Ms. Robertson said efforts are underway to try to build support for a State tax credit for new geothermal heating. She encouraged citizens and Legislators to contact the Governor's office and urge that this be included in the Governor's budget. She spoke of the debate that took place at the last Legislature meeting relating to Legislators’ salaries and clarified an inaccurate statement Tompkins Weekly attributed to her that diversity wasn't important. She said diversity is vitally important across many parameters and the County needs to do better. She said she thought the proposed increased would strike a good enough balance to encourage people to run without burdening taxpayers too much and she does think encouraging diverse candidates to run is vitally important and hopes other important measures can be explored.
Ms. Kelles said she has now served on the Legislature for one year and said it has posed one of the steepest learning curves she has ever experienced yet has been the most rewarding. She thanked the voters who supported her and said she remains connected and loyal to the people she represents. Ms. Kelles said it has been a privilege to work with all of the Legislators and looks forward to the coming year and to seeing that all of the safety nets that exist are protected.

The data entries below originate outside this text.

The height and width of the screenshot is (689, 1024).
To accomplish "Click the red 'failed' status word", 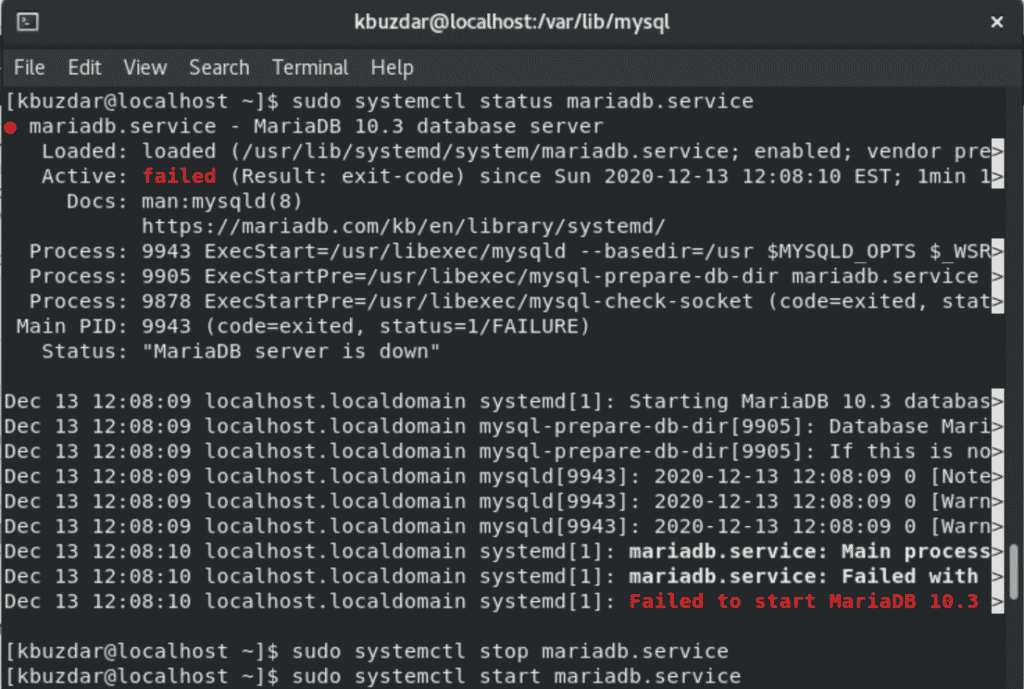I will point(179,176).
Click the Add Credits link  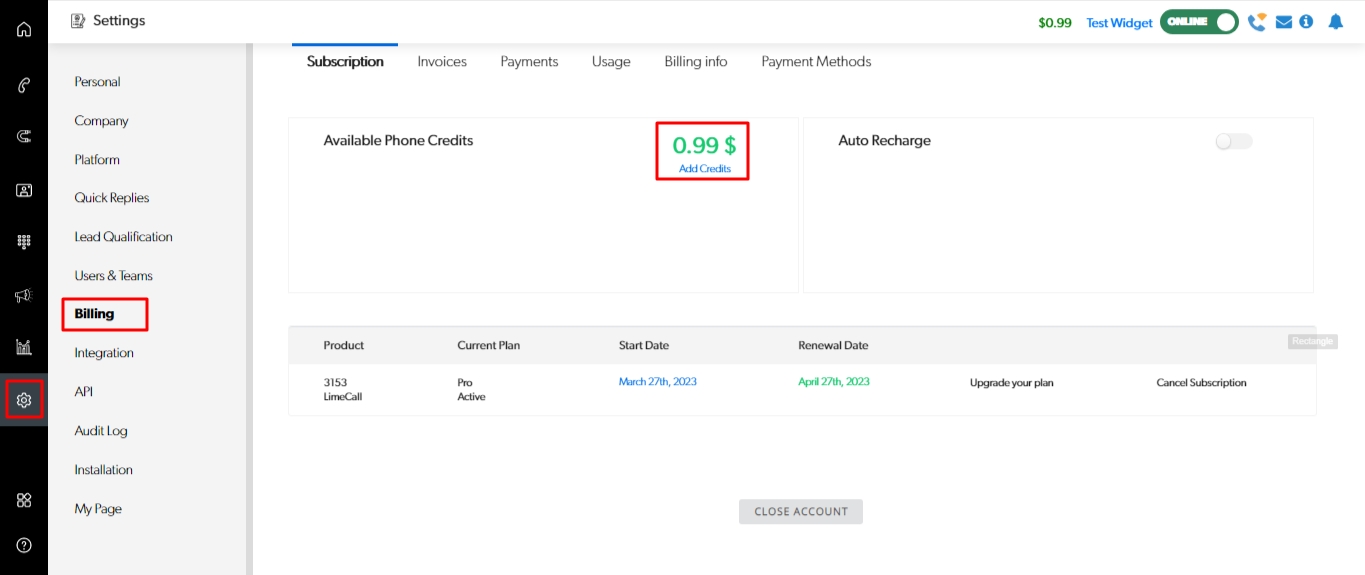pyautogui.click(x=704, y=169)
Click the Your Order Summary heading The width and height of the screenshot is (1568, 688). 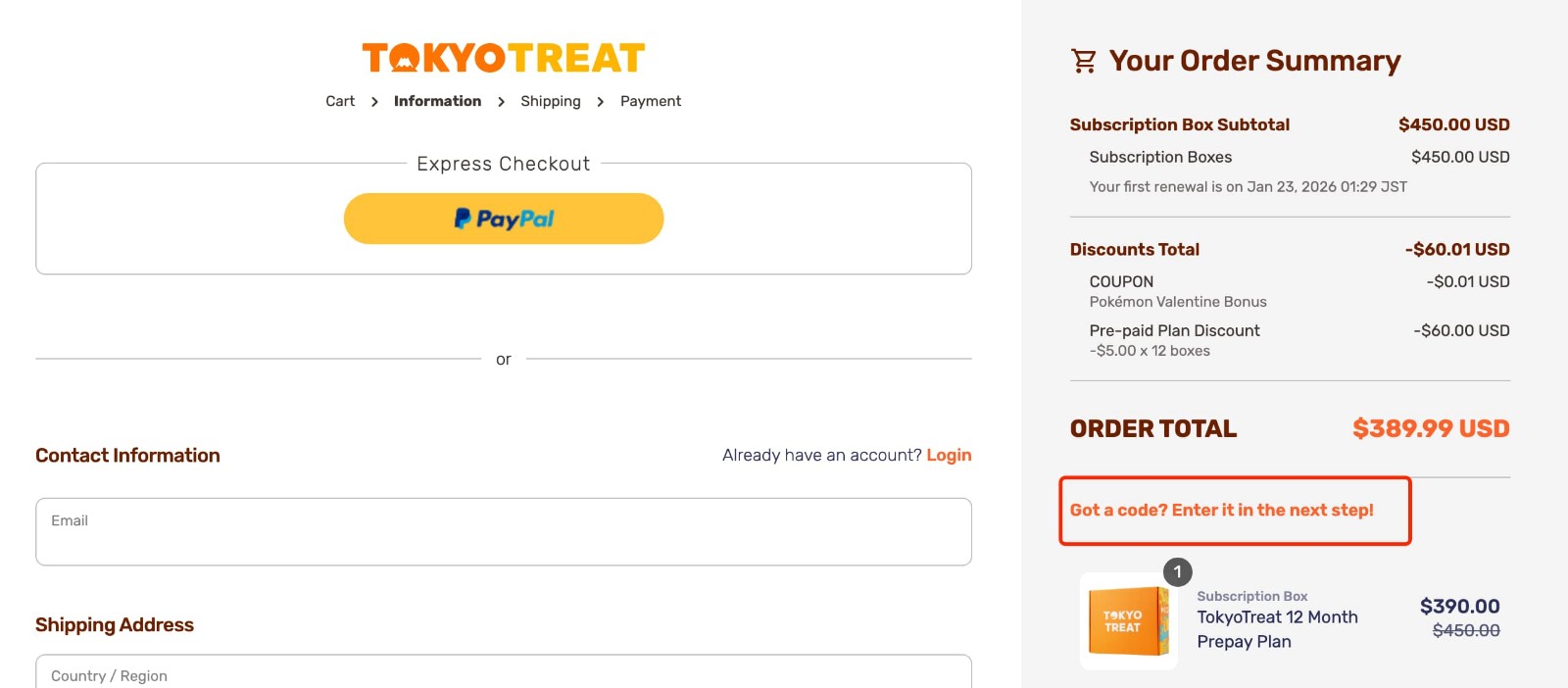[x=1254, y=61]
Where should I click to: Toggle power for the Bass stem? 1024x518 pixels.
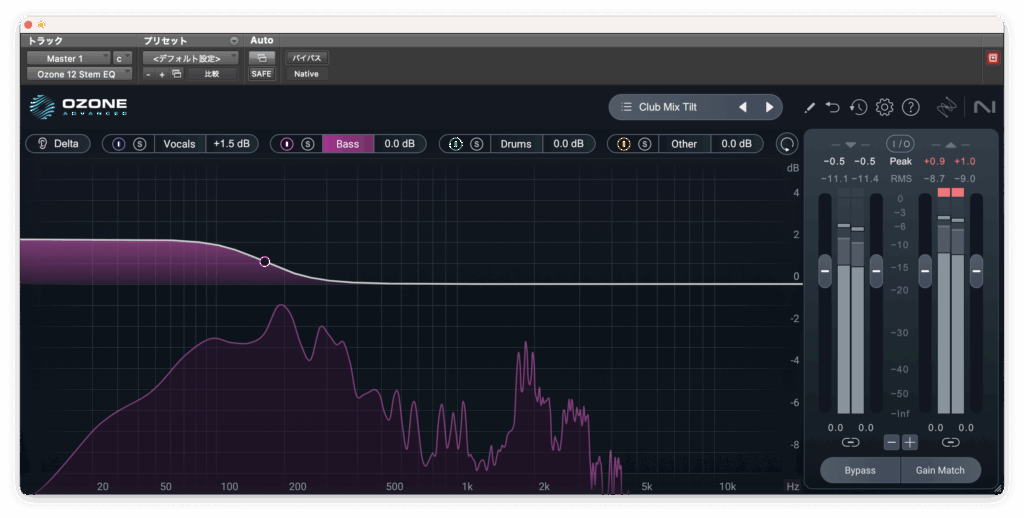pos(287,144)

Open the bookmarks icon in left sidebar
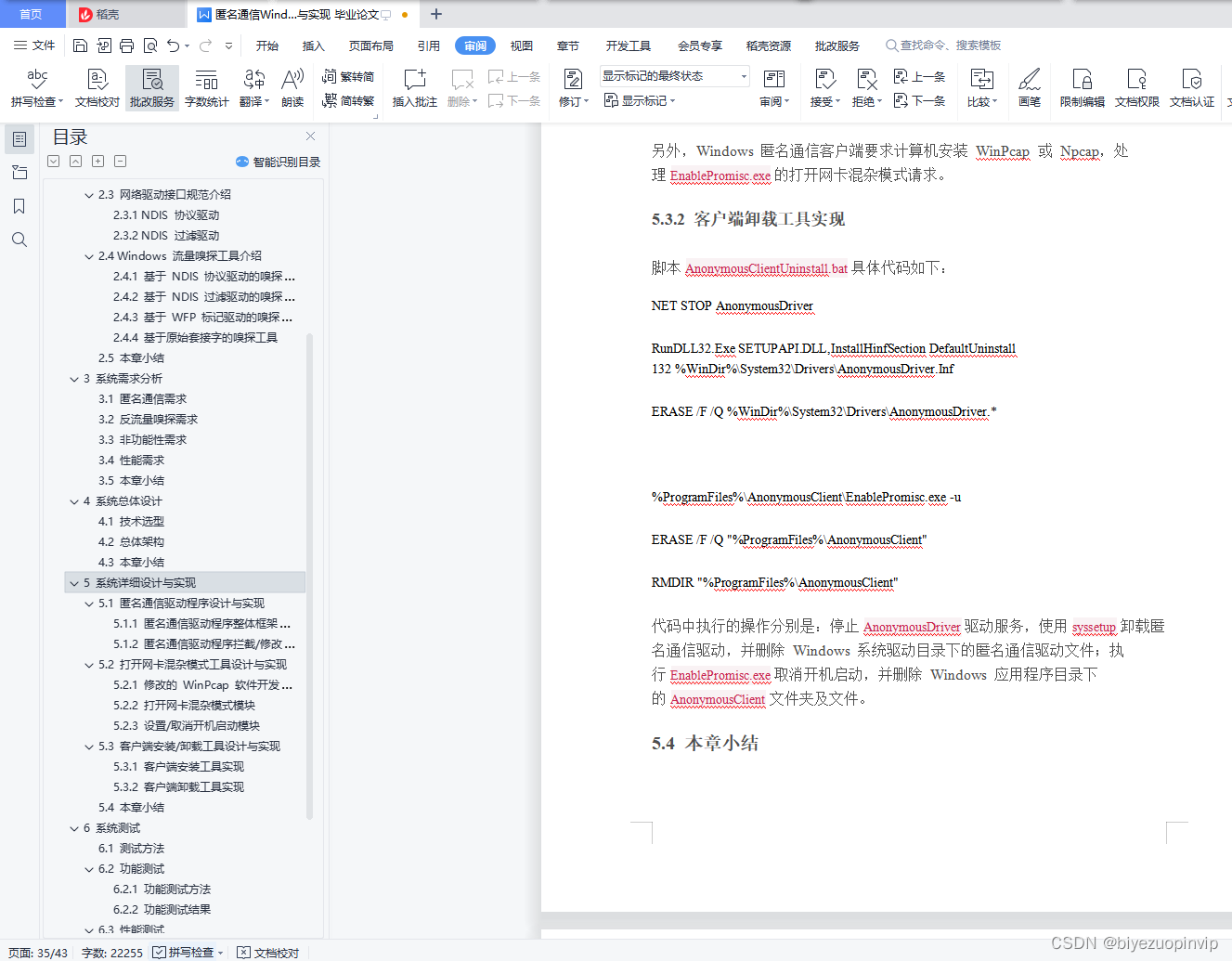coord(19,206)
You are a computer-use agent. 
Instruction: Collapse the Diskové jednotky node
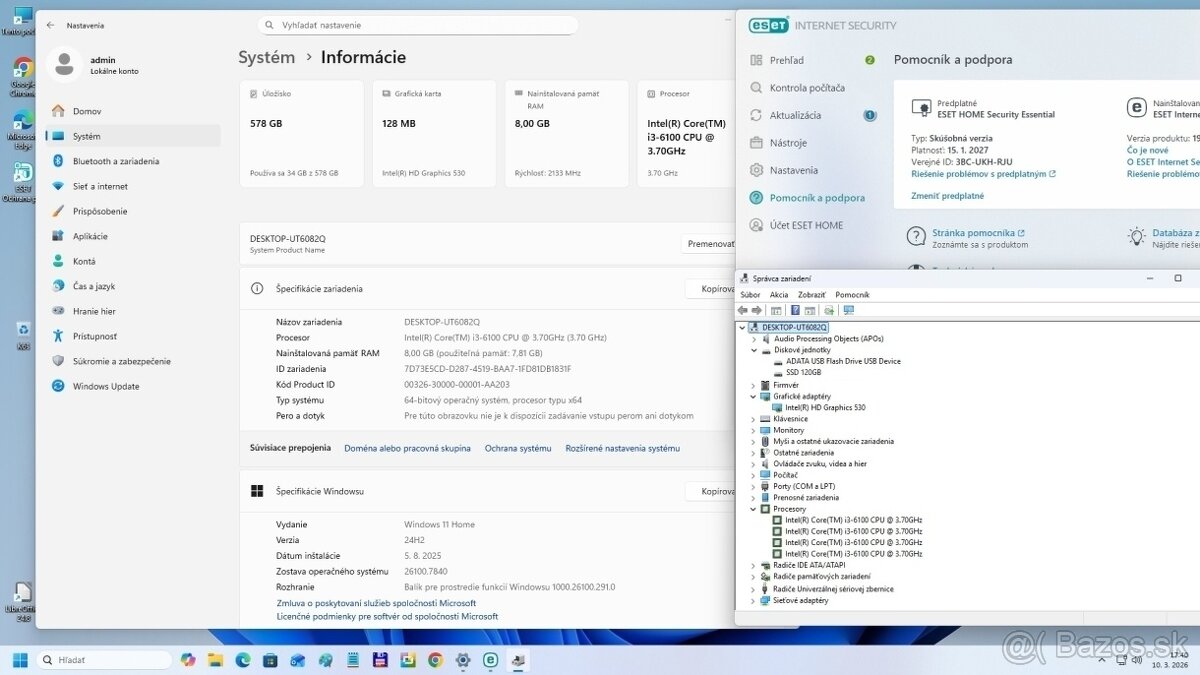754,350
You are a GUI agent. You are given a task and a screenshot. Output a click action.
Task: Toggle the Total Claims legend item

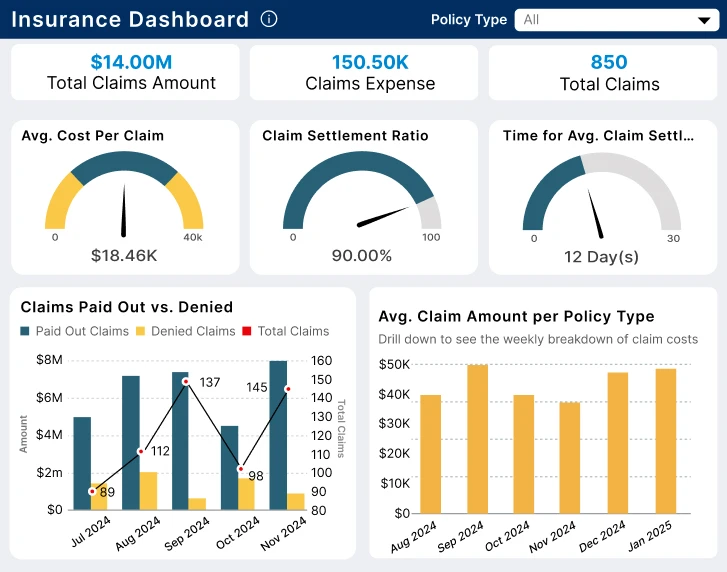pos(285,331)
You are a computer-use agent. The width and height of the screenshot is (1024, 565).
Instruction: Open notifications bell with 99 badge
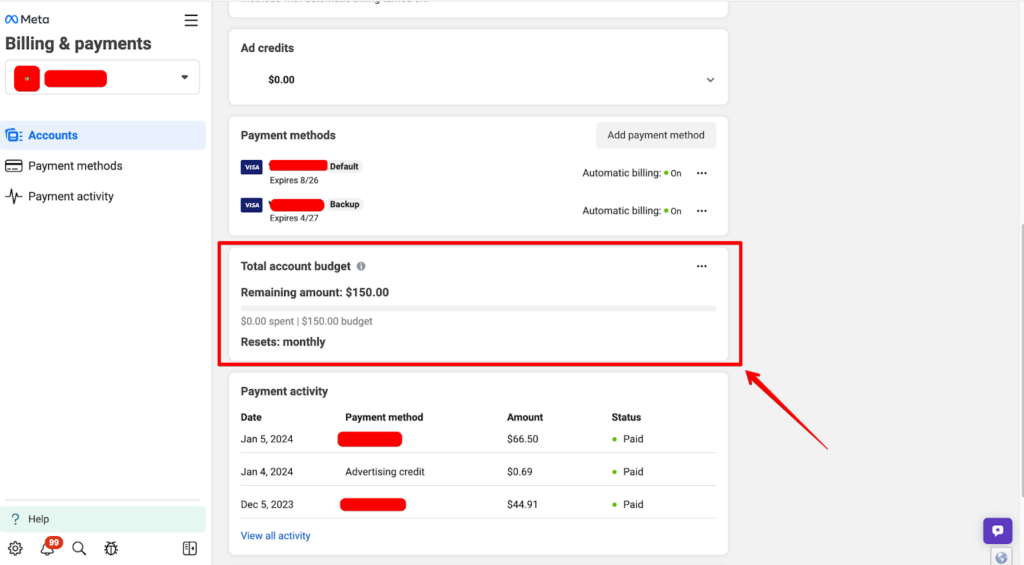pyautogui.click(x=47, y=548)
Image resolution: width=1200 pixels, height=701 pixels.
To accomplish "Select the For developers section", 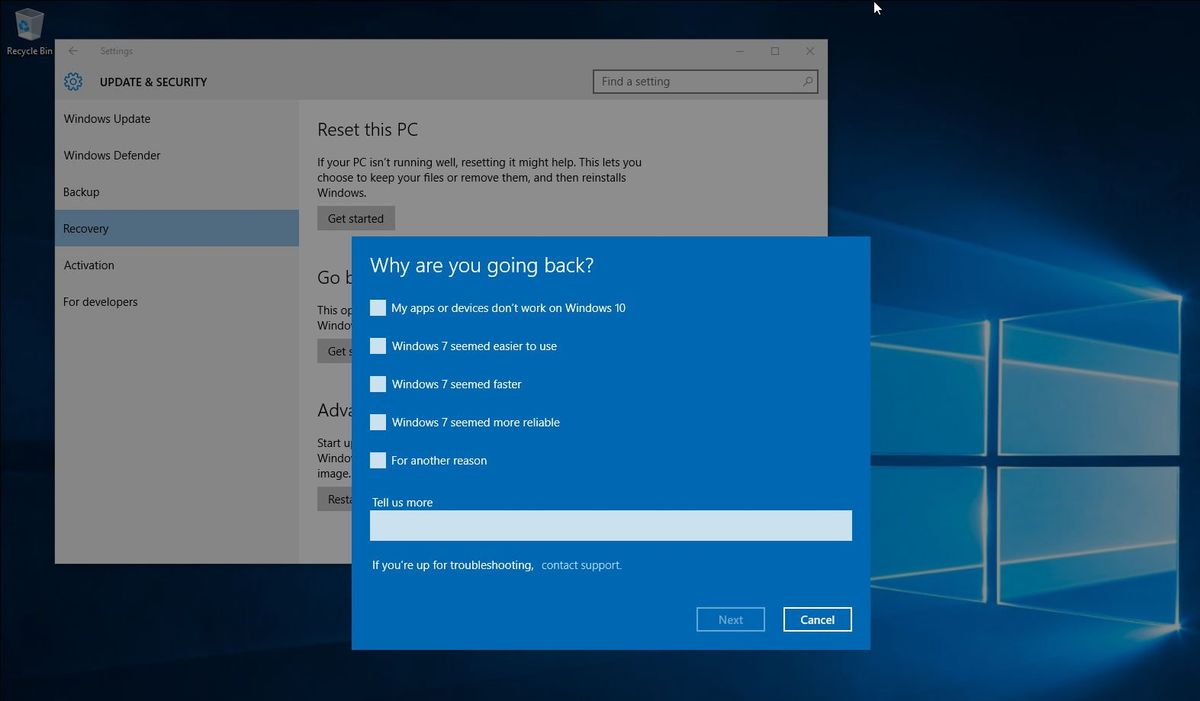I will click(99, 301).
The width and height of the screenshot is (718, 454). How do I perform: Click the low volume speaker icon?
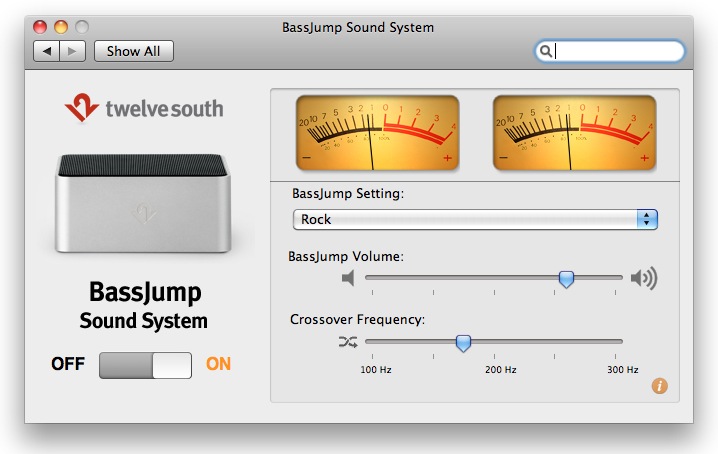[x=348, y=278]
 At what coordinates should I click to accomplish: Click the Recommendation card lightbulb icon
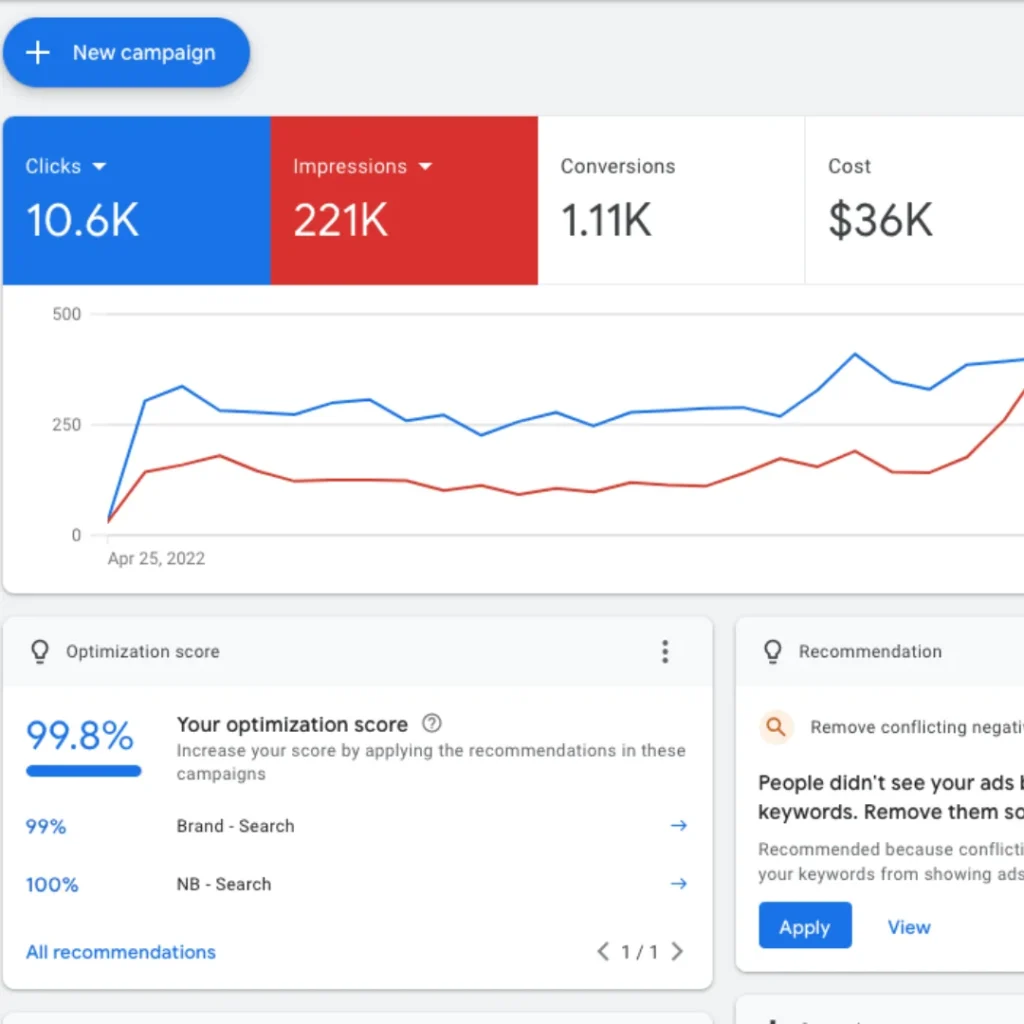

Ms. Chock explained the phrase she used to answer for her presence during the roll call of members and said she has been going through different languages that reflect the diversity of people who are represented in this multi-national community. She circulated cards she received in the mail concerning the T21 Legislation by Boynton Middle School students. She also said the EPA (Environmental Protection Agency) came out with the results of a study of whether hydrofracking operations can pollute groundwater and have concluded that it can.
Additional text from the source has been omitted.